In the catalog, architects Peter Blake and Julian Neski wrote of their design for Livingston's Temple Emanu-El : “…we thought of the form as a derivation of the ancient Sanctuary-Tent. The shape is dominant, pierced with light, and finished with rich, darkly stained wood….” 

Temple Emanuel in Livingston has a distinctive bifurcated roof of thin gently bent and upward sweeping wooden sheets that gently meet across a line of open light at the apex. Light comes in from above, at the "crease" of the tent, and also pours in from front and back gables of clear glass. 

Several synagogues included in the 1963 exhibit expressed tent-like elements in their roof designs, or recalled in their support structure the modular framework of the Mishkhan, as described in Exodus. 

Since the 1950s, references to more canopies of all sorts become increasingly common in synagogue architecture.  In the face of the destruction of European communities and synagogues in the Holocaust, architects sought designs reflective of the Jewish exodus, exile and diaspora (dispersion), and which gave physical form to the now obvious transient nature of Jewish settlement and security – even in the seemingly safe sanctuary of the United States. The synagogue-tent connection was reinvented, or at least revived architecturally, as Jews searched for an alternative to seemingly failed Classical and Medieval historicist and assimilationist forms.

After World War II, increasingly the tent form replaced the dome as the most popular expressive synagogue roof element. Blown and formed concrete, formed-plywood and other laminates, and even plastic, allowed architects Percival Goodman, Frank Lloyd Wright, Lew Davis and Sam Brody, Minoru Yamasaki, Peter Blake and Julius Noski, Sydney Eisenshtat, Kivett and Myers, William Bernoudy, and others, to experiment with the tent for new expressive forms. Many of these work survive - but more and more are being significantly altered, or destroyed outright.

Livingston, New Jersey. Temple Emanu-El of West Essex
Peter Blake and Julian Neski, architects, 1962. Photo: Courtesy Julian Preisler
The building is also important as the work of two notable modern architects. Blake and Neski worked together to design many elegant modern houses that had light footprints on the landscape. 

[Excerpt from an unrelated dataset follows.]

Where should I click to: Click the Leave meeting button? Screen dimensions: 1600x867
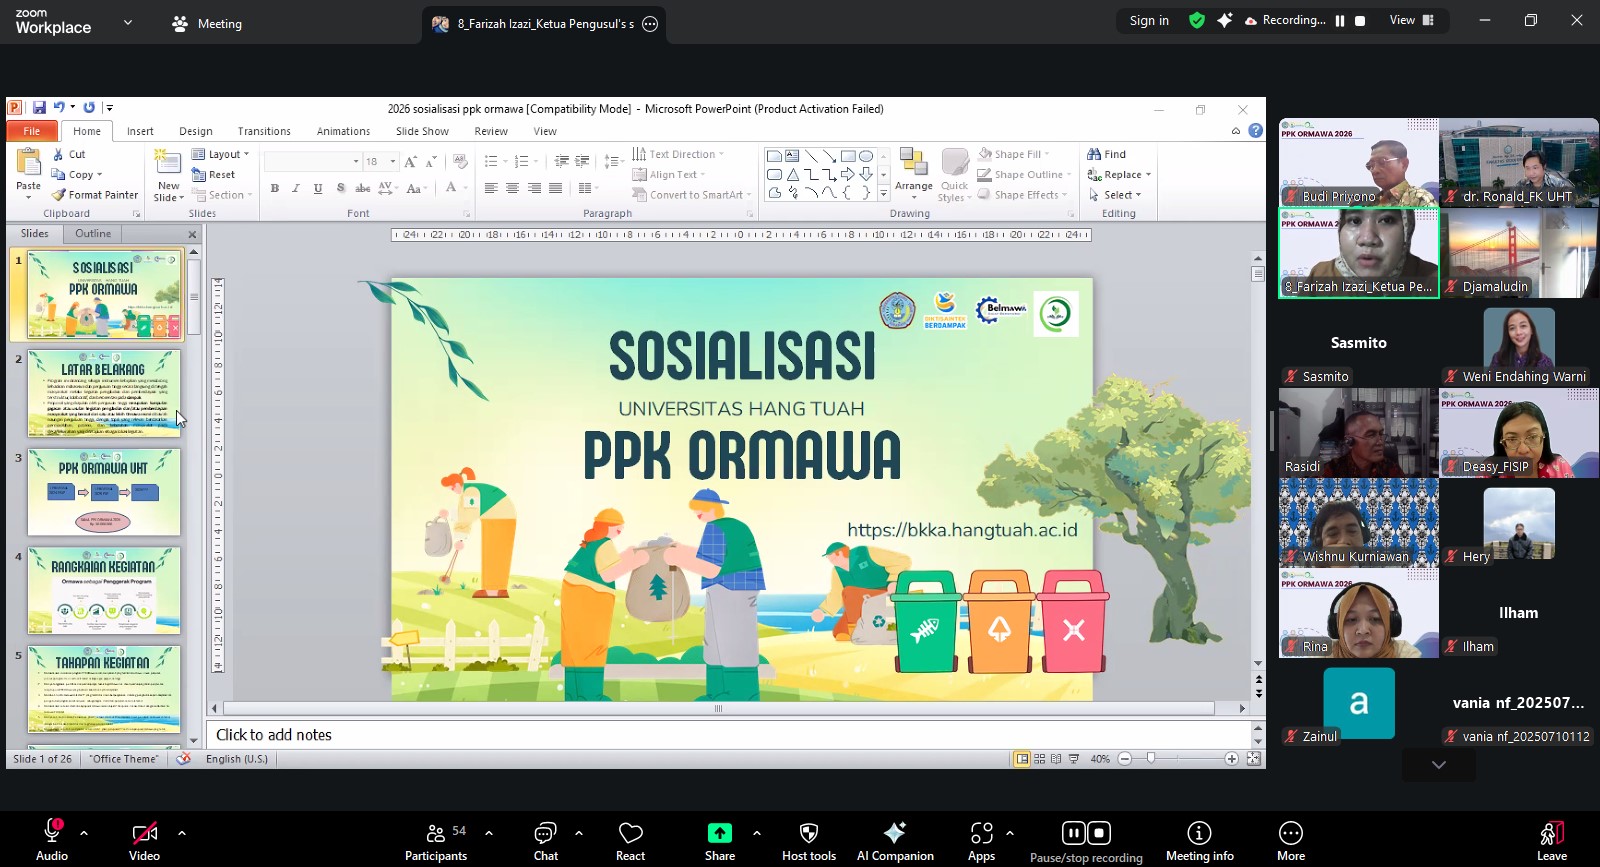click(x=1551, y=840)
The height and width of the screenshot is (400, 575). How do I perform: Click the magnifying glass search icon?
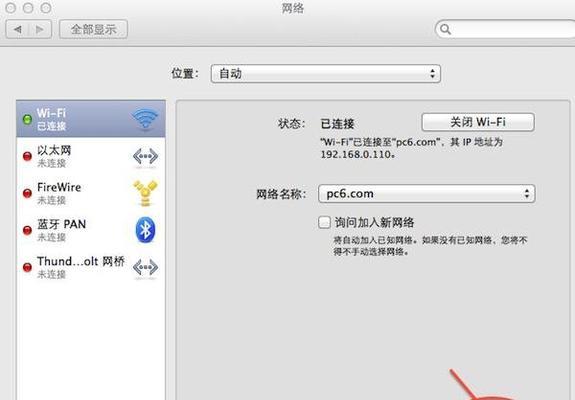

Peter Blake (1920 - 2006) was a Jewish refugee from Germany who became as a writer and editor one of the leading intellectual and critical lights of American post-war modernism. From his obituary (Dec 6, 2006) in the New York Times:
Born into a Jewish family in Berlin in 1920 as Peter Jost Blach, Mr. Blake was sent by his parents to school in England after the Nazis came to power. He attended schools in London until World War II and then moved to the United States, where he enrolled in the architecture school at the University of Pennsylvania and worked briefly for the architect Louis Kahn. He became a citizen in 1944 and changed his name to Blake. By then he had struck up an acquaintance with a wide and often rambunctious circle of artists, architects and writers, from Pollock to Charles Eames.
In 1948, he was named curator of architecture and design at the Museum of Modern Art, where he remained for two years, writing a monograph on the architect Marcel Breuer. Books exploring the legacy of Frank Lloyd Wright, Le Corbusier, Mies van der Rohe and Philip Johnson followed.From 1965 to 1972, he was the editor in chief of Architectural Forum (now defunct), which attracted a wide following with its articles on the home-building industry as well as architectural currents. Mr. Blake then founded his own magazine, Architecture Plus, where he worked until 1975.
In the world of synagogue architecture, Blake is also widely known for co-editing the 1957 book An American Synagogue For Today And Tomorrow: A Guide Book To Synagogue Design And Construction published by the Union of American Hebrew congregations.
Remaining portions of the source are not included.